Introduction of renewable energy systems offers the opportunity to achieve energy self-sufficiency or autarky in addition to contributing towards carbon neutrality by reducing the dependency on energy logistics. Amidst growing geo-political conflicts, the scenario of energy shortage or disruption of energy logistics is a major threat, especially for Europe due to the significant reliance on import of primary energy. Achieving autarky, however, requires a distinction between energy consumers that need uninterrupted energy supply and consumers that could potentially be cut-off during energy shortages to avoid prohibitive costs resulting from over sizing the system. Critical infrastructure such as hospitals, communication systems, emergency services and key mobility nodes like fuelling stations and charging points needed to sustain the services provided by them, always need uninterrupted energy supply. The architecture in current tools for optimising the design and operation of distributed energy systems are unable to distinguish and prioritise such critical consumers. Therefore, a cellular architecture is proposed to prioritise energy flows to critical consumers even under shortage of energy supply. In the proposed architecture, components of a macro-system, termed the „Energy Organism “, are grouped into energy cells. The energy cells are then assigned priorities based on criticality. Although the concept of energy cells is not new, its implementation in designing resilient energy systems is less explored.
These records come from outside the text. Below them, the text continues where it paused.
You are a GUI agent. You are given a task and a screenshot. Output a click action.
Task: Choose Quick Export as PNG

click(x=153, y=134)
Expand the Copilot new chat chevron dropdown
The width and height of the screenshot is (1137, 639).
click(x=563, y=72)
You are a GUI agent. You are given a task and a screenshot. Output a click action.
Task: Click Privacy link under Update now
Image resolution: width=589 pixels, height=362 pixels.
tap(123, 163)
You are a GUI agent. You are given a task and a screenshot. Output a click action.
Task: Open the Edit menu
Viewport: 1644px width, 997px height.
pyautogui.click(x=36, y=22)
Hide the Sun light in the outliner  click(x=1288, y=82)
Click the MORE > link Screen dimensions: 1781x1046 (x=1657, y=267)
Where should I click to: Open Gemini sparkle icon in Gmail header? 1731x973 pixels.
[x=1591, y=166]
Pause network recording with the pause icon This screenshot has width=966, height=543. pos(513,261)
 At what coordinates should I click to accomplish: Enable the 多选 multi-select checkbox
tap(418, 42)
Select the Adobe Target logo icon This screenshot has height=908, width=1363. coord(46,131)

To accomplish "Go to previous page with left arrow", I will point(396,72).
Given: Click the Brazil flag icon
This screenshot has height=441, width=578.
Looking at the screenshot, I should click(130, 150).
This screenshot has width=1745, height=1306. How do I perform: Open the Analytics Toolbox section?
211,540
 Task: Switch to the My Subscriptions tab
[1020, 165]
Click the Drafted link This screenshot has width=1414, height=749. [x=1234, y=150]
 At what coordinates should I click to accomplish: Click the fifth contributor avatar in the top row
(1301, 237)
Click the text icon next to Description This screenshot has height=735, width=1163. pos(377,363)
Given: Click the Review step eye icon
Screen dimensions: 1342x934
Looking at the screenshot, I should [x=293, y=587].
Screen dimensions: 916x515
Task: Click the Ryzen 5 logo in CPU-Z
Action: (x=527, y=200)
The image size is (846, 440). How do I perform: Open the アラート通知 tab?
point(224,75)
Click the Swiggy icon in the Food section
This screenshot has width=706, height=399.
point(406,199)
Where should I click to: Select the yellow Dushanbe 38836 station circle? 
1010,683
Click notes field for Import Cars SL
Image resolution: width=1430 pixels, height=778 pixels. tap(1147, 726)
A proof-of-concept is presented in the simulation framework ENERsim to demonstrate the feasibility of the concept taking a village quarter consisting of external energy supply, distributed energy resources, critical and non-critical consumers as example. An improved energy system design for the macro-system is demonstrated by including the ability of the critical cells to interact with neighbouring non-critical cells, potentially accessing back-up reserves under multiple simulated disruptive scenarios.